A pinksheet net-net gem - McRae Industries $MRINA

I’ve been beating my quest through the pink sheet stocks over your heads lately, and I’ve definitely found a couple of interesting stocks (including ELXS and JLMC). So far, however, I haven’t found anything that had everything lined up just right to make me invest in it.

That is, I hadn’t found anything until now.

***Note- as I’ve done several times, I’m writing this ahead of time (Feb. 28) and placing a bid for the stock (at $13.16). If my bid goes through or the stock runs up, I will post my article in the future.**** Update- the stock ran up, and I never got an order filled. Sad.

The company is McRae Industries (MRINA, see their financials here).

McRae sells boots. We could go into a further breakdown of what they do, but there’s honestly no need. As you might expect of a company in the boot industry, McRae is pretty much a commodity company with commodity company like returns. ROE has averaged ~8-9% over the past 10 years, with them turning a slight loss in FY 2009 (note that their FY ends at the end of July) but modest profitability in every other year.

Honestly, that’s the big downside here- no one is ever going to mistake McRae for Nike or Under Armour. These guys are never going to create value by investing at a higher rate than their cost of capital. This isn’t the stock for a “wonderful business at a reasonable price” investor- of course, I don’t think I’ve mentioned anything that would begin to qualify for that category in the past three months, so why would you expect it to be?!?!

Now that we’ve got the negatives out of the way, let’s move on to the positives. Because there are plenty.

First, price.

At McRae’s current price of ~$13.05, they’re selling for a big discount to both NCAV value ($14.80) and book value ($19.55), as well as just 8.2x trailing earnings. Most of their book value consists of accounts receivable, cash, and inventory. Given the inventory is boots, even in a liquidation scenario I don’t think there’d be too big of a mark down on their assets. In other words, you’re likely buying into McRae at a discount to their liquidation value.

Second, I like that book value is growing.

Why?

There are two big fears with net-nets.

First, that you’re investing in a melting ice cube- you buy in at a discount to NCAV, but the company is losing so much money that the discount disappears.

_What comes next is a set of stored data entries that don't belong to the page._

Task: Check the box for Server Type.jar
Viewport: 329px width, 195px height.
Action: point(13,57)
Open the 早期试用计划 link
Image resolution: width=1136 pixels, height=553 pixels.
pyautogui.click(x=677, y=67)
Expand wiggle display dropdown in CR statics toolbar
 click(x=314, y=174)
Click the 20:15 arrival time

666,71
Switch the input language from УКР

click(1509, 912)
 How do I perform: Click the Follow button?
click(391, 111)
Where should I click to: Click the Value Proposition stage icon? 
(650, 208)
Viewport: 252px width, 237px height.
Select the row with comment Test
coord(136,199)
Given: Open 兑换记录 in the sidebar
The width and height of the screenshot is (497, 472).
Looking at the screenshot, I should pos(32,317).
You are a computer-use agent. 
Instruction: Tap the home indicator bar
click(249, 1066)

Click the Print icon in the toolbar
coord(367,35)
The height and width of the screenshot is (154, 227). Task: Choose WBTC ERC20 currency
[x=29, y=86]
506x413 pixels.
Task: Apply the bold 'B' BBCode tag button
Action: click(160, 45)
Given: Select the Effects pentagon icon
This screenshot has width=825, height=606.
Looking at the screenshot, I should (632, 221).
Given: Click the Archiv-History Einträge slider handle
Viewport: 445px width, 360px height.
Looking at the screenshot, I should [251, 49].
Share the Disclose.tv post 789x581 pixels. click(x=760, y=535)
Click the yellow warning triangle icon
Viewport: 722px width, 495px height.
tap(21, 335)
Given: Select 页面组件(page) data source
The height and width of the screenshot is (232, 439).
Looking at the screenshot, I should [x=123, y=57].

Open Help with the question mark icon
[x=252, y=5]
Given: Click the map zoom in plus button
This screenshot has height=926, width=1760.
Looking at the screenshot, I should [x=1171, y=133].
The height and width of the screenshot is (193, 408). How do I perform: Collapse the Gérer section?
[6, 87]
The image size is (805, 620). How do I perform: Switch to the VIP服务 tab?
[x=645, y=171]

Second, that you buy into a “dead money” stock where the company trades at a big discount to book but the book value basically stays flat for years and years due to constant break even results. The company ends up getting taken out at book value, but you make a terrible annualized return because the company’s value never grew.

The first problem is a much bigger risk than the second, because it would result in serious and rapid impairments of capital, but obviously the second scenario would be terrible as well.

I don’t think either is a risk with McRae. The company is profitable and has been profitable consistently. More importantly, they’ve shown a good ability to compound wealth. At the end of FY2001, they had a book value of $27.4m w/ 2.77m share outstanding, for a book value of under $9.90. At the end of FY 2011, they had a book value of over $47m w/ 2.48m shares outstanding, for a book value of just under $19.00. In addition, they paid cumulative dividends over $3 per share over that time frame.

If we assume those dividends were reinvested at a 0% rate of return, and that book value equals IV, then the company basically grew IV at 8.5% per year. Again, are they creating vast sums of wealth? No… but neither are they destroying it! They are basically investing at their cost of capital. There’s nothing wrong with that!

So the company has shown that they can increase book value and they’ve shown a willingness to return excess cash to shareholders through dividends and share repurchases. To me, that takes capital allocation mismanagement, another of the big risks with net-nets, off the table.

Speaking of management, they seem excellent here. New info is hard to come by, but reviewing their last proxies from 2005 (before they delisted and moved to the pinks) shows management owns 35%+ of the company, takes a very reasonable salary with limited bonuses, and generally seems to treat their fellow shareholders as partners in the business. This could have changed since they went private, but everything here speaks to management running a tight ship and only doing well when shareholders do well. In addition, management has shown a willingness to sell under-performing businesses, something quite rare in the corporate world today.

So that basics of the investment in MRINA is this- the company should be worth tangible book value, maybe a slight premium to it. They are trading for a huge discount to tangible book value. Thus, you’re investing with a very nice margin of safety.

So there’s clearly asset safety here. But is there upside?

In a word, yes. I think there’s pretty significant upside.

To illustrate, let’s do a very, very quick, conservative, and simple example.

Say you can invest at $14 per share. Further, let’s assume the company stops paying a dividend and compounds book value per share at 8% for share for the next five years (these are very, very conservative assumptions. The company has compounded book value faster than this over the past five years while paying a dividend! In addition, if the company continues to repurchase shares below BV, this alone would drive growth in BV per share). If they do this, the company’s BV per share would come out to ~$28.75 in five years.

Assuming they then sold out for book value, your annualized return would come out to 15.5%.

Not bad for a low risk investment in a “boring” industry.

Disclsoure- None as I write this article. May be long MRINA when it posts.